Although many countries’ fortunes are tied to commodities, none are so closely tied as Venezuela is to oil. With roughly 96% of export earnings, 40% of government revenues, and 11% of GDP coming from oil revenue, Venezuela is facing recession and devastating budget shortfalls. The South American nation’s government used oil revenues to import many essential consumer goods such as diapers and milk, which the country lacks the capacity to produce, and to maintain social programs.
The congress opposing the president’s party of the late Hugo Chavez adds an additional complication to the corrupt, mismanaging political scene. The opposition party came into power during oil’s price decline and has since fought with the president on almost all policy issues. For his part, the president appointed a finance minister who has denied a connection between printing money and inflation during a time when the IMF has forecast an inflation rate of over 700% for the country due primarily to the government’s massive money printing spree. The opposition-dominated congress has already rejected the president’s calls that he be given “emergency powers” to deal with the economic crisis.
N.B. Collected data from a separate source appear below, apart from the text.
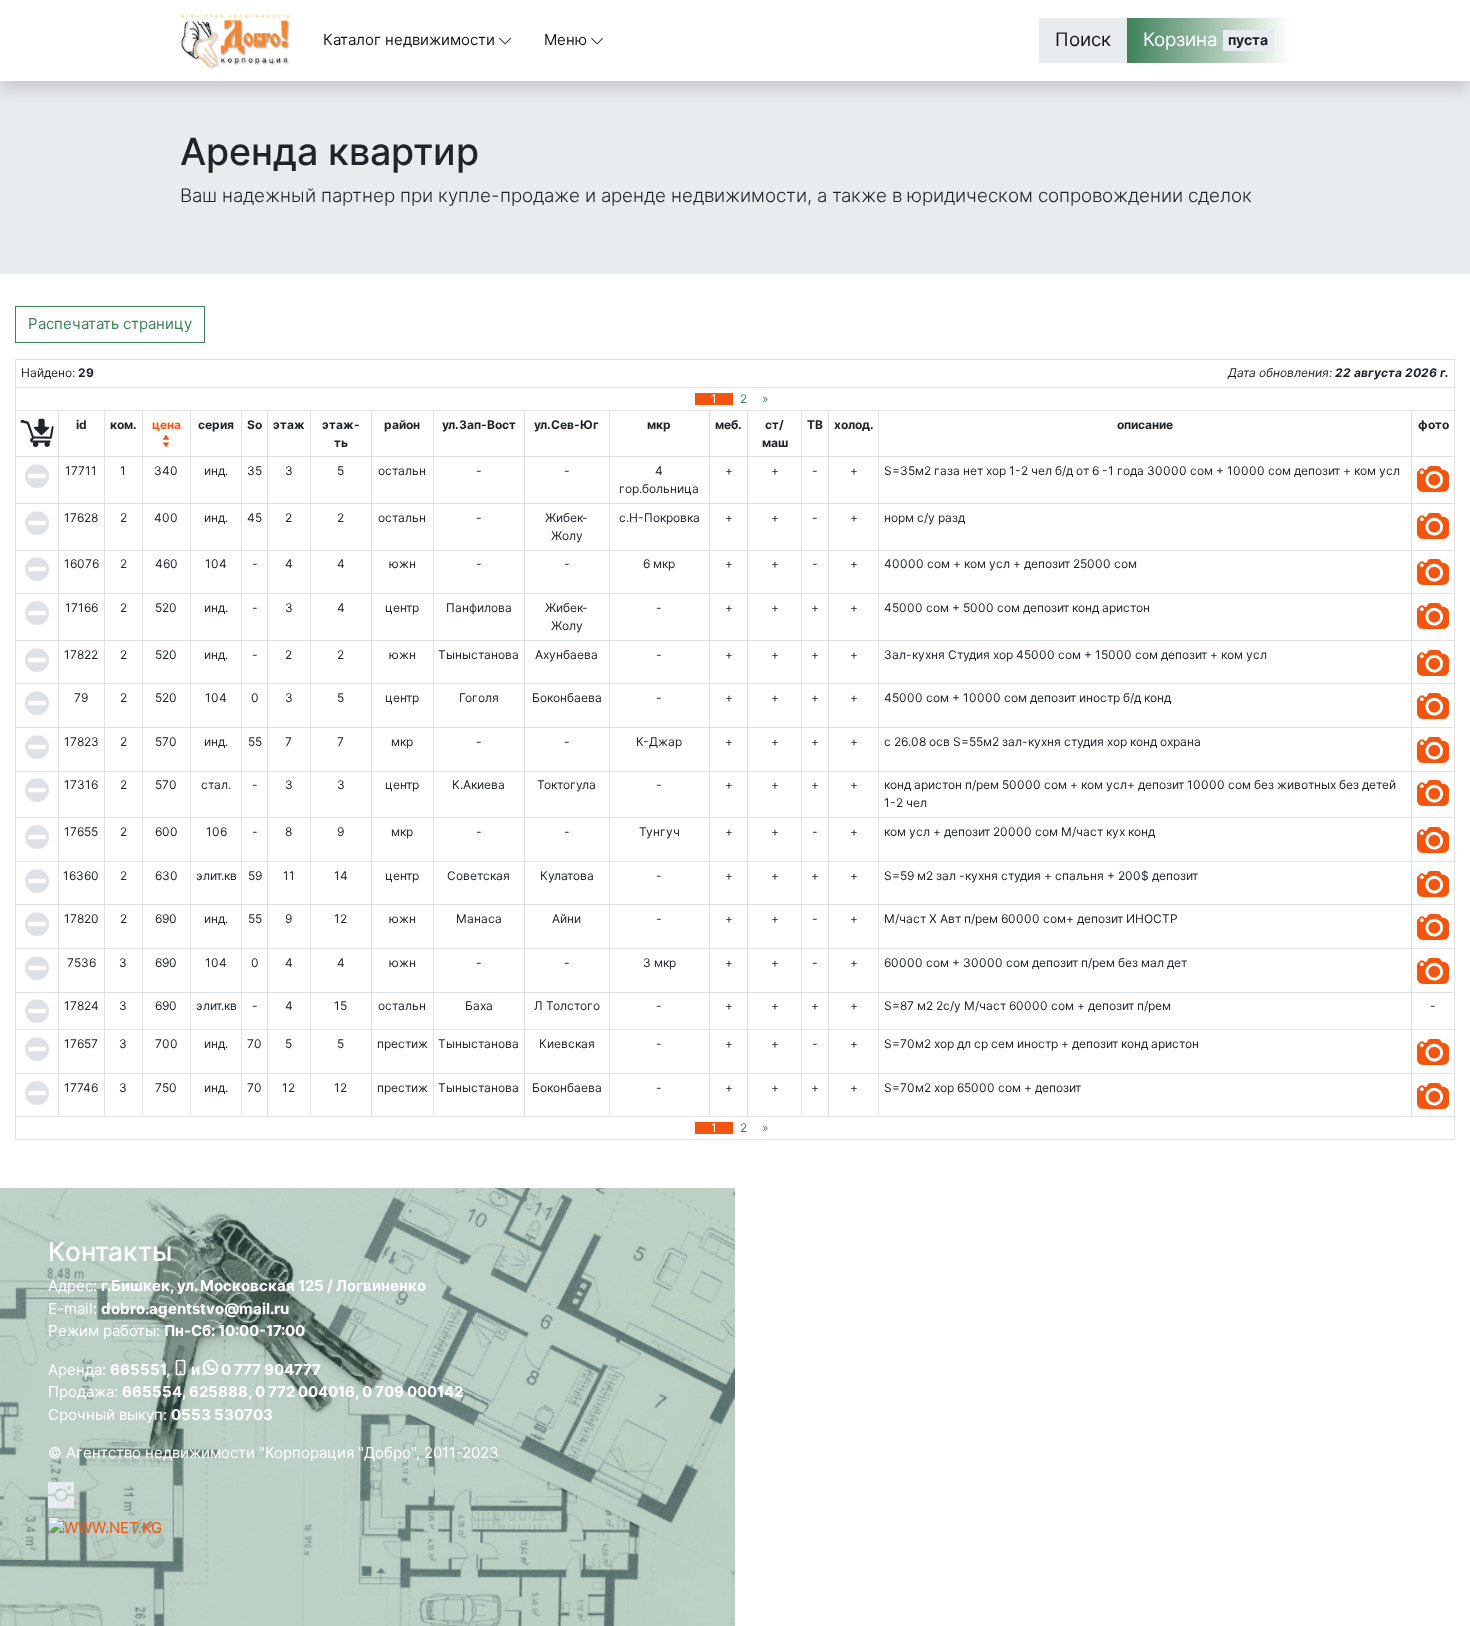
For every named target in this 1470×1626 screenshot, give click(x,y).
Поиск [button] (1083, 39)
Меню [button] (567, 39)
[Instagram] (61, 1491)
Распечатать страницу (110, 323)
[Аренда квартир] (1433, 470)
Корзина (1206, 39)
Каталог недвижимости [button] (411, 39)
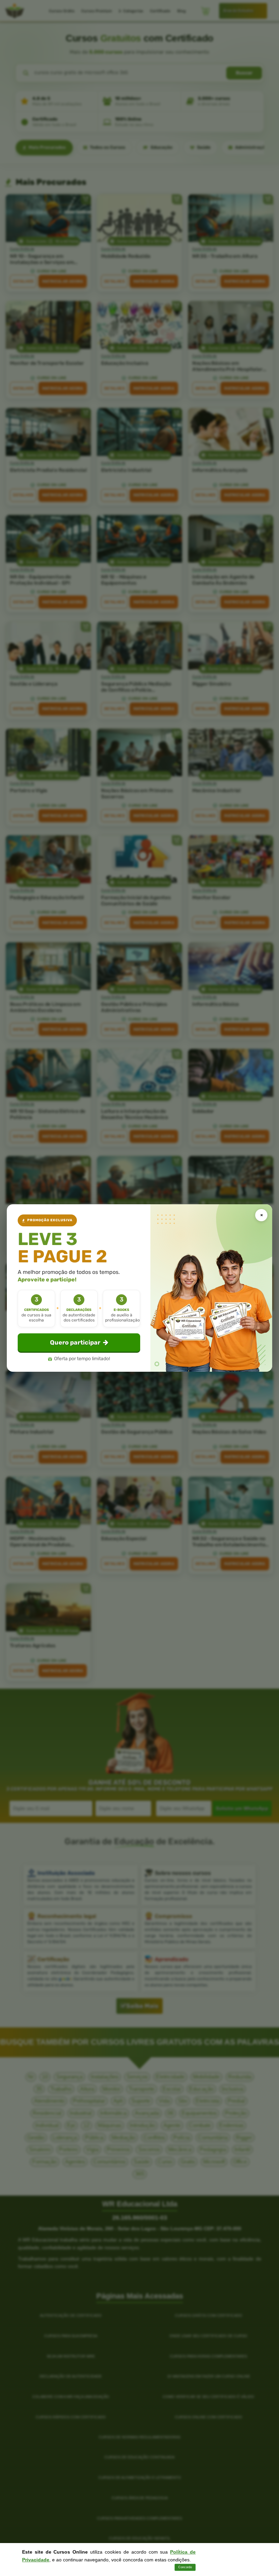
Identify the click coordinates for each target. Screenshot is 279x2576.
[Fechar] (261, 1215)
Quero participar (75, 1342)
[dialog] (139, 1288)
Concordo (185, 2567)
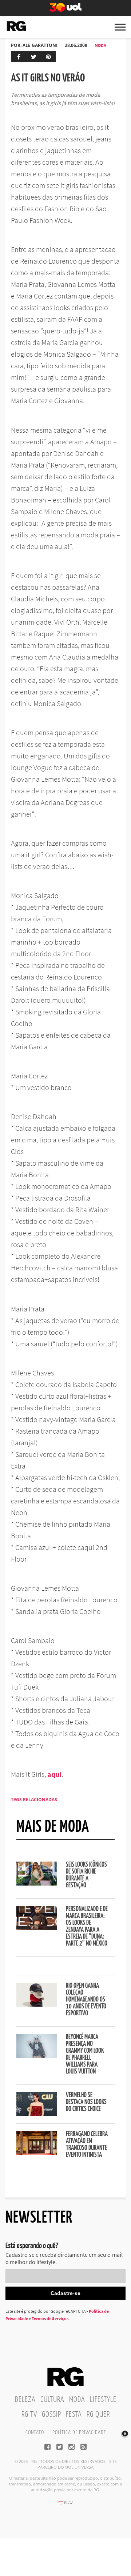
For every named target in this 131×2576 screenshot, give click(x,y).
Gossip (51, 2414)
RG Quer (98, 2414)
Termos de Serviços (50, 2318)
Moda (100, 45)
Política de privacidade (79, 2432)
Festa (74, 2414)
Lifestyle (103, 2399)
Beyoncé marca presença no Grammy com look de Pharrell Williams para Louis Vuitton (85, 2054)
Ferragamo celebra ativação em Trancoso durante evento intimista (87, 2144)
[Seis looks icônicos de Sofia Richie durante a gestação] (36, 1883)
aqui (54, 1774)
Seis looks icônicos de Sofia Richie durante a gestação (86, 1875)
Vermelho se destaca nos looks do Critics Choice (86, 2102)
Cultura (52, 2399)
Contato (34, 2432)
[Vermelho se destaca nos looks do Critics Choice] (36, 2114)
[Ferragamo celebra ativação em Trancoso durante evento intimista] (36, 2153)
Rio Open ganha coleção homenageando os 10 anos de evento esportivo (86, 2000)
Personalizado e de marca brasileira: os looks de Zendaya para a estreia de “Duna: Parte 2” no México (87, 1926)
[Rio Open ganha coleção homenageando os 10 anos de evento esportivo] (36, 2004)
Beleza (25, 2399)
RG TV (29, 2414)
While a surge in oil prices could be a shot in the arm for Venezuela, the country has so far had no success in convincing OPEC and non-OPEC oil producers to restrict production. After months of calling for cuts, Venezuelan officials met with Saudi officials last week to little effect. As the de-facto leader and largest producer of OPEC, Saudi Arabia’s support is essential to reducing the oversupply that has caused oil prices to plunge more than 70% from 2014 to hover around $30 a barrel since January. Saudi Arabia has voiced concern about the oversupply but refused to reign in production on the grounds that it did not want to surrender market share to Russia or to the US producers which it has been trying to squeeze out of the market.
For short term debt payments, Venezuela may be too late to do anything. The country borrowed heavily during higher oil prices and now its bonds, which had previously delivered impressive returns, are facing high probabilities of default in spite of vows by the president to meet debt obligations. Since the country’s debt is held in most emerging-market investment funds and default is almost assured, the Feb. 26 payment will be closely watched by investors.